Oleh: Gus Rif’an Haqiqi
Saya lumayan mengikuti polemik Dr. Arrazy Hasyim sejak beberapa bulan lalu, secara pribadi saya tidak setuju pada ceramah-ceramahnya yang kontroversial. Saya pun beberapa waktu lalu sempat membuat status wa yang isinya tidak merekomendasikan ceramah Dr. Arrazy untuk sementara waktu. Namun bukan polemik itu yang ingin saya bahas, saya ingin menyampaikan pandangan saya tentang ilmu hakikat secara umum.
1. Dalam pembacaan saya, mengenai ilmu hakikat dan ilmu sufi aneh-aneh itu lebih tergantung pada siapa sumbernya.
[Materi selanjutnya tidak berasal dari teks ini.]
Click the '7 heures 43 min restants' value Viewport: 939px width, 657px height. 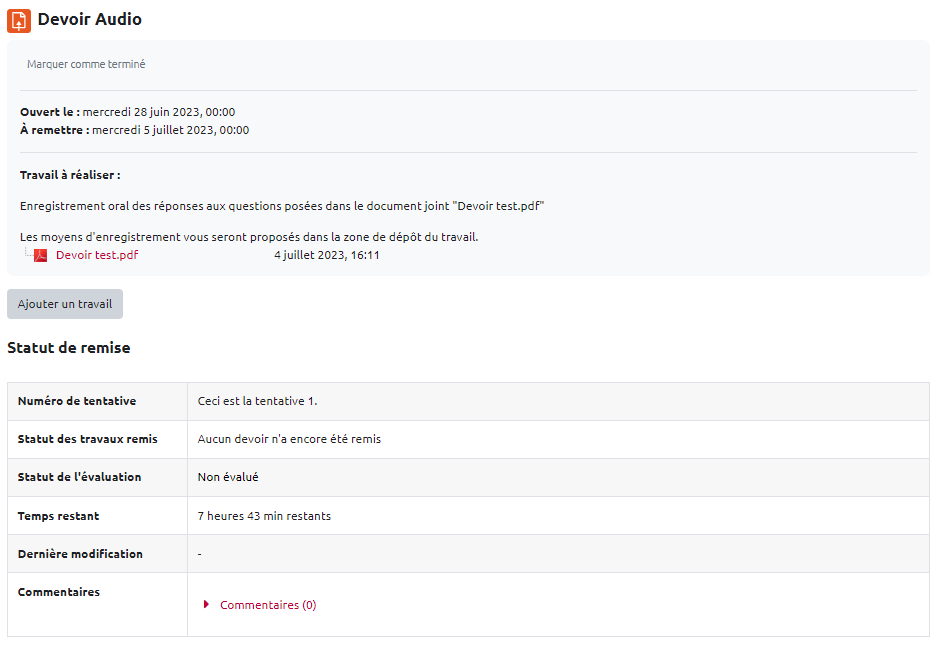coord(264,516)
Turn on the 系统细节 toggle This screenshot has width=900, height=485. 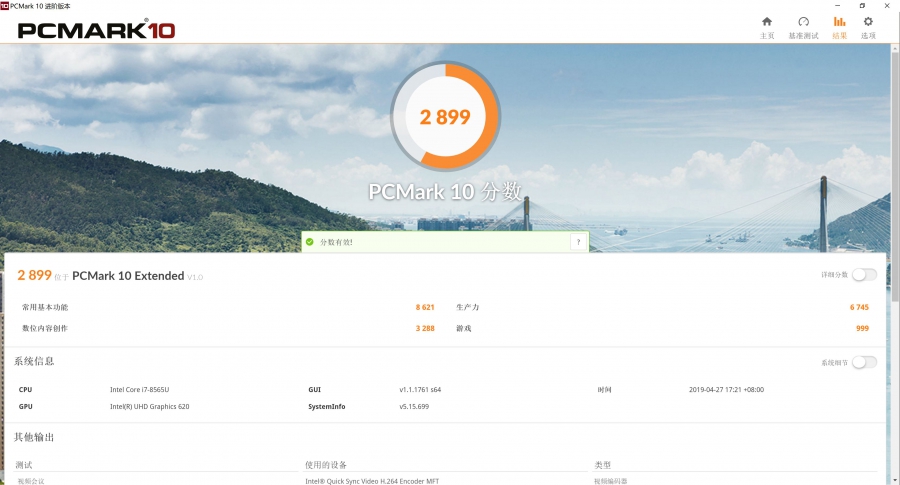(x=864, y=362)
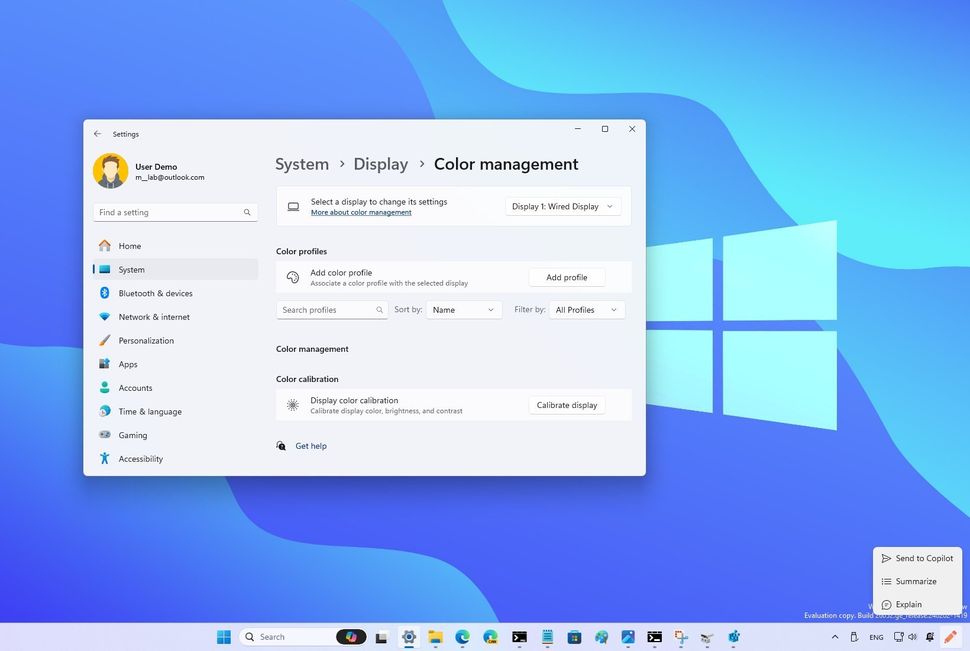Click the Calibrate display button
Viewport: 970px width, 651px height.
(x=566, y=405)
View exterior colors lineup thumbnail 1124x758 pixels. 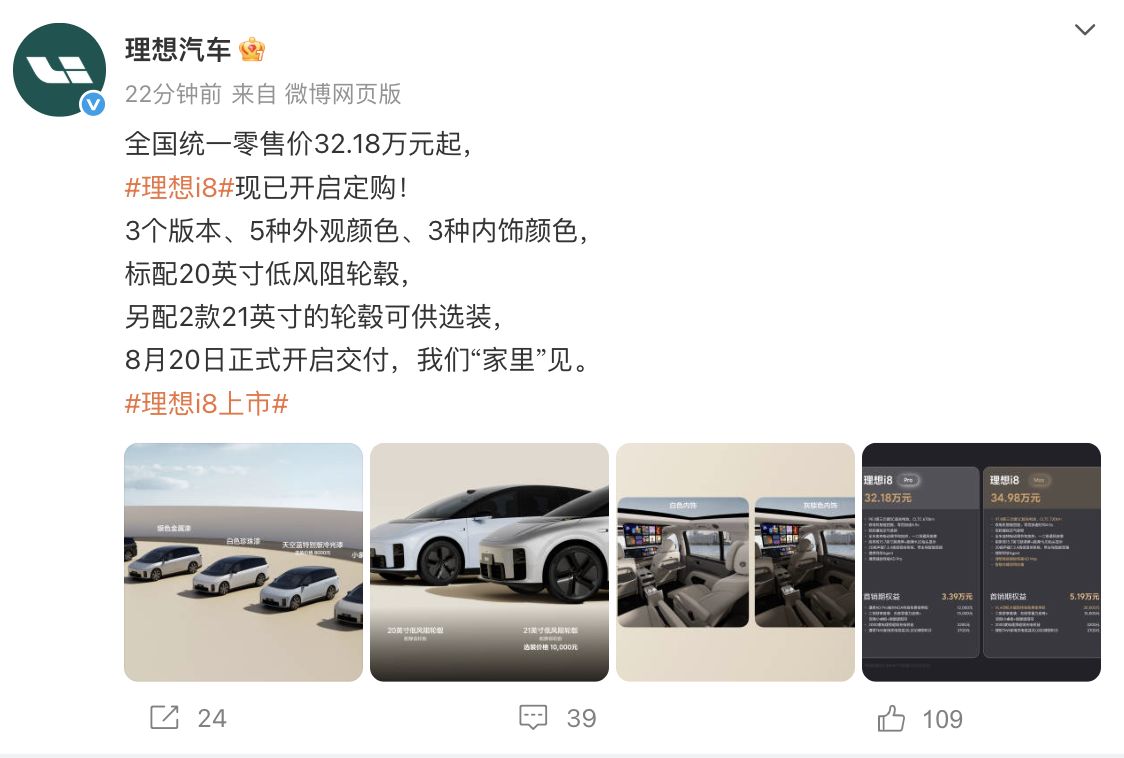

Jika sumbernya sudah dikenal istiqamah menjalankan syari’at, memiliki penguasaan pada ilmu syari’at dan tasawuf, bagus akhlaknya baik lahir maupun batin, terlebih mendapatkan pengakuan dari banyak ulama lain tentang kealiman dan kesalehannya, maka orang akan banyak taslim (meng-iya-kan) padanya. Minimal, meski tidak setuju, tidak berani berkomentar macam-macam. Ini sikap kebanyakan orang ya, tidak menyeluruh. Sikap seperti ini bukan tanpa dasar, dasarnya ya karena sang sumber tadi adalah sosok yang mumpuni dan terpercaya, sehingga ketika menyampaikan ilmu yang jarang didengar, orang-orang akan banyak yang berpikir bahwa ilmu mereka kurang dalam sehingga tidak bisa memahami. Tau al-‘Arif Guru Sekumpul, kan?. Saya teringat dawuh Imam al-Haddad dalam Nafais ‘Ulwiyyah:
وصاحب الحال يسلم له حاله مهما كان صادقا فيه
2. Ilmu hakikat tidak akan bertentangan dengan syariat. Benar, tidak perlu ditanya dalilnya, banyak sekali. Tapi yang jarang dibahas, siapa yang dapat mengetahui kesesuaian hakikat dengan syariat? Tentu yang memiliki kedua ilmu tersebut. Karena sesuai di sini bukan berarti sama bentuknya, melainkan sama esensinya. Kisah dua nabi; Musa dan Khadhir as cukup kiranya menjadi contoh. Apa berani mengatakan tindakan nabi Khadhir tidak sesuai syariat? Jadi menguasai syariat saja tidak cukup.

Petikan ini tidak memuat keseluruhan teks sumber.